Resource icon

Hard Drive Burn-In Testing - Discussion Thread

Matdif

Explorer
Joined
Oct 10, 2014
Messages
59
Could you tell us what the emails said? I'm not exactly keen on scouring 9 smartctl dumps without guidance.

Also, temperature you should be concerned about is 40, not 30. Your temperatures are fine.

sry I posted that in the wrong thread didnt realize it was here.
 

mattlach

Patron
Joined
Oct 14, 2012
Messages
280
I guess my question is, why?

Isn't this what redundancy is for? And doesn't ZFS automatically find and correct for bad blocks?
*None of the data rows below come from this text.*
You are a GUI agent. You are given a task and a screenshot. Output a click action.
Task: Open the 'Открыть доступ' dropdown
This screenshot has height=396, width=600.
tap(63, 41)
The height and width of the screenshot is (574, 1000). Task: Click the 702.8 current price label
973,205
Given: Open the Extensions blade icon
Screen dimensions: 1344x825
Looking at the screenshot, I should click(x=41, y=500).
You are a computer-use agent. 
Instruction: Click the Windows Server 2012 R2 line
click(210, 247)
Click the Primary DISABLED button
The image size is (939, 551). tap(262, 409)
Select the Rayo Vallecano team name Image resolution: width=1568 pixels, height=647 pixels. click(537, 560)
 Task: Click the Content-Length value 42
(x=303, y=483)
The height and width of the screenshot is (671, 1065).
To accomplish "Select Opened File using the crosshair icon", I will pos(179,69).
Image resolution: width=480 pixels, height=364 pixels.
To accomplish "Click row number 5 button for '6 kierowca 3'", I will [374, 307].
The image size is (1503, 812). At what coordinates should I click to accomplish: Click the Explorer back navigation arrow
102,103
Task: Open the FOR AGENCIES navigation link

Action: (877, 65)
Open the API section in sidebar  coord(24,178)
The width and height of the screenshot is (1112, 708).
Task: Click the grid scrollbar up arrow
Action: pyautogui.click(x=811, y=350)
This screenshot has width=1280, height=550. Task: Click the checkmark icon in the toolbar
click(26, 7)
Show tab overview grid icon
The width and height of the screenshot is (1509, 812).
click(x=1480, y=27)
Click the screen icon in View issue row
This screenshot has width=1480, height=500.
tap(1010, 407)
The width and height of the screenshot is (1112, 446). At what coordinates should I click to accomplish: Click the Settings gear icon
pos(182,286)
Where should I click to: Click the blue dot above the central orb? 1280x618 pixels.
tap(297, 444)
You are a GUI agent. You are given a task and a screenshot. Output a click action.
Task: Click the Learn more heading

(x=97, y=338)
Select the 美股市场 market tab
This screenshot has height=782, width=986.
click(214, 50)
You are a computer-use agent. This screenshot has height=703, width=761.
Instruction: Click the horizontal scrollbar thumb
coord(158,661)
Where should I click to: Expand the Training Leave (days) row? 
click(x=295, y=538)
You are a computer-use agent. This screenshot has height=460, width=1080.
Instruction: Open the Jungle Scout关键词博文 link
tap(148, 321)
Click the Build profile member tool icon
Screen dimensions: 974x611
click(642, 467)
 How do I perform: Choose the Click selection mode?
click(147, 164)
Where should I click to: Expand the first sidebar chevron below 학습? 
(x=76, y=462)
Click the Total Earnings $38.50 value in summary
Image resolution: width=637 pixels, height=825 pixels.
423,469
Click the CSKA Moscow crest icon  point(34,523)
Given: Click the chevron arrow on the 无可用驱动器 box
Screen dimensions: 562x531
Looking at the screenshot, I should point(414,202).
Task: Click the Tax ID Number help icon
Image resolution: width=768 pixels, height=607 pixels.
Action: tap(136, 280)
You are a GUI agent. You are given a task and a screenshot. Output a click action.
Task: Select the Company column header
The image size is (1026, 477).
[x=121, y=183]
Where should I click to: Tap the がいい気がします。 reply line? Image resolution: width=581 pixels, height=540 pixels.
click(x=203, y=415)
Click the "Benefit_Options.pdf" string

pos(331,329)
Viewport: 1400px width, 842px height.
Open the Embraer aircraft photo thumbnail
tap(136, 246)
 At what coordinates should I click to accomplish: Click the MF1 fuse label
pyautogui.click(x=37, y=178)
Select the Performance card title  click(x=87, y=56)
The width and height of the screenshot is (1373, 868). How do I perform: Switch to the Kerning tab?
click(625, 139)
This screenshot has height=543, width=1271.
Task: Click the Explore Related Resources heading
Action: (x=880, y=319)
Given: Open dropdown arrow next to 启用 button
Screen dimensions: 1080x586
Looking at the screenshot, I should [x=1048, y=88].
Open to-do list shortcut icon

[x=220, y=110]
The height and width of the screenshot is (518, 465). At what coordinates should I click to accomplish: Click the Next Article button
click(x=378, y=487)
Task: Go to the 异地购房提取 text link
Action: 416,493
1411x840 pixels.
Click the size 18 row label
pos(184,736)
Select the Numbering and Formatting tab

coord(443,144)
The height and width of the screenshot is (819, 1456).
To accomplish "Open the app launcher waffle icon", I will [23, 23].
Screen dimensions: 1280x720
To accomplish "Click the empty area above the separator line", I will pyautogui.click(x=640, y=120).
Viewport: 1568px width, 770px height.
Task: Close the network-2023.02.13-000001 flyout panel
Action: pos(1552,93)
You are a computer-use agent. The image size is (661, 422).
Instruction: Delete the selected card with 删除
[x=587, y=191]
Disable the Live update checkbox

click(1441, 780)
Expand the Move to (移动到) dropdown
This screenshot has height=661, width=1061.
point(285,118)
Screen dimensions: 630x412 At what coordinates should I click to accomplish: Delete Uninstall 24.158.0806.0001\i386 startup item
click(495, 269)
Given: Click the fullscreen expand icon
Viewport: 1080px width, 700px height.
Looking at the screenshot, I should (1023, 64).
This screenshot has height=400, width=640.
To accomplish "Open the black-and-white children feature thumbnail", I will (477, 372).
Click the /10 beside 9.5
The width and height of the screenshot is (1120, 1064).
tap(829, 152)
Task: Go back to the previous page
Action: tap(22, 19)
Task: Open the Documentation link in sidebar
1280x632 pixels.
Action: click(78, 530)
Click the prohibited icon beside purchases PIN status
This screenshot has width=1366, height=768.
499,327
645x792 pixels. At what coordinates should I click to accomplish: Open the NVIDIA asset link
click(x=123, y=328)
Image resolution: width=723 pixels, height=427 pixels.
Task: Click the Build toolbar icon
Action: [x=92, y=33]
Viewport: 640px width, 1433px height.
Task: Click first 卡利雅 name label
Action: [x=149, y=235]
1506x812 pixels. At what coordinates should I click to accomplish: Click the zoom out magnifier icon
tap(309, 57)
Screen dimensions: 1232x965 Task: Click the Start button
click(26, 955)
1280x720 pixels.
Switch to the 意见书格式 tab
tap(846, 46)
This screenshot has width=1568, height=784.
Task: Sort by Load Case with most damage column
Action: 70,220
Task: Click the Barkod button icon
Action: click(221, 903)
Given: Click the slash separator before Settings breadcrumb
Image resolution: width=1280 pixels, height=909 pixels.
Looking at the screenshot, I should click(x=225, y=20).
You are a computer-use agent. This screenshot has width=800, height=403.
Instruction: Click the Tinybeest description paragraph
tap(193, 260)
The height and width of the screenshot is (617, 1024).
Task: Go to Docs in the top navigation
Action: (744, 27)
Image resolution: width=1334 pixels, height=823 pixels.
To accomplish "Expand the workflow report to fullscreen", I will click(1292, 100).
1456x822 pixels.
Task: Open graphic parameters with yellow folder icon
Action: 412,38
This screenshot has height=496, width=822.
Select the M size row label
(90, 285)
I usually just plop my new drives in, and if one starts having problems, I pull it and RMA it.
 

Ericloewe

Server Wrangler
Moderator
Joined
Feb 15, 2014
Messages
20,194
You mean burning drives in? That's an awfully simplistic view.

The whole premise of RAID and/or ZFS is that a drive is reliable by default, with possible errors or even complete failure. If you don't test your drives, you might end up with 4 dead drives on your hands in a short period - and bam goes your data.
 

mattlach

Patron
Joined
Oct 14, 2012
Messages
280
You mean burning drives in? That's an awfully simplistic view.

The whole premise of RAID and/or ZFS is that a drive is reliable by default, with possible errors or even complete failure. If you don't test your drives, you might end up with 4 dead drives on your hands in a short period - and bam goes your data.

Interesting.

I have never seen a "bad batch" of drives. I've had a few fail here and there from old age, and one or two out of box failures over the years, but nothing that would ever have threatened my array.
 

Ericloewe

Server Wrangler
Moderator
Joined
Feb 15, 2014
Messages
20,194
Interesting.

I have never seen a "bad batch" of drives. I've had a few fail here and there from old age, and one or two out of box failures over the years, but nothing that would ever have threatened my array.

I've been similarly lucky, but you can bet a little accident during delivery will wreck multiple drives at once.
 

Ericloewe

Server Wrangler
Moderator
Joined
Feb 15, 2014
Messages
20,194
Why not screen? Then you can disconnect SSH and run as many as you would like and I find it a lot easier to use than tmux.

[Unless you're a license zealot]

Tmux is included, screen isn't, IIRC.
 

Apollo

Wizard
Joined
Jun 13, 2013
Messages
1,458
Indeed, screen is now available on 9.3.
 

horse_porcupine

Dabbler
Joined
Jun 11, 2013
Messages
22
Maybe a stupid question, but can I set up shares, datasets, permissions, scrubs, SMART tests, etc while running badblocks..? Or will anything I set up be lost? I started badblocks yesterday and it looks like it'll be another ~72hrs before it's done. Good Lord is it difficult not to tinker...
 

Ericloewe

Server Wrangler
Moderator
Joined
Feb 15, 2014
Messages
20,194
Maybe a stupid question, but can I set up shares, datasets, permissions, scrubs, SMART tests, etc while running badblocks..? Or will anything I set up be lost? I started badblocks yesterday and it looks like it'll be another ~72hrs before it's done. Good Lord is it difficult not to tinker...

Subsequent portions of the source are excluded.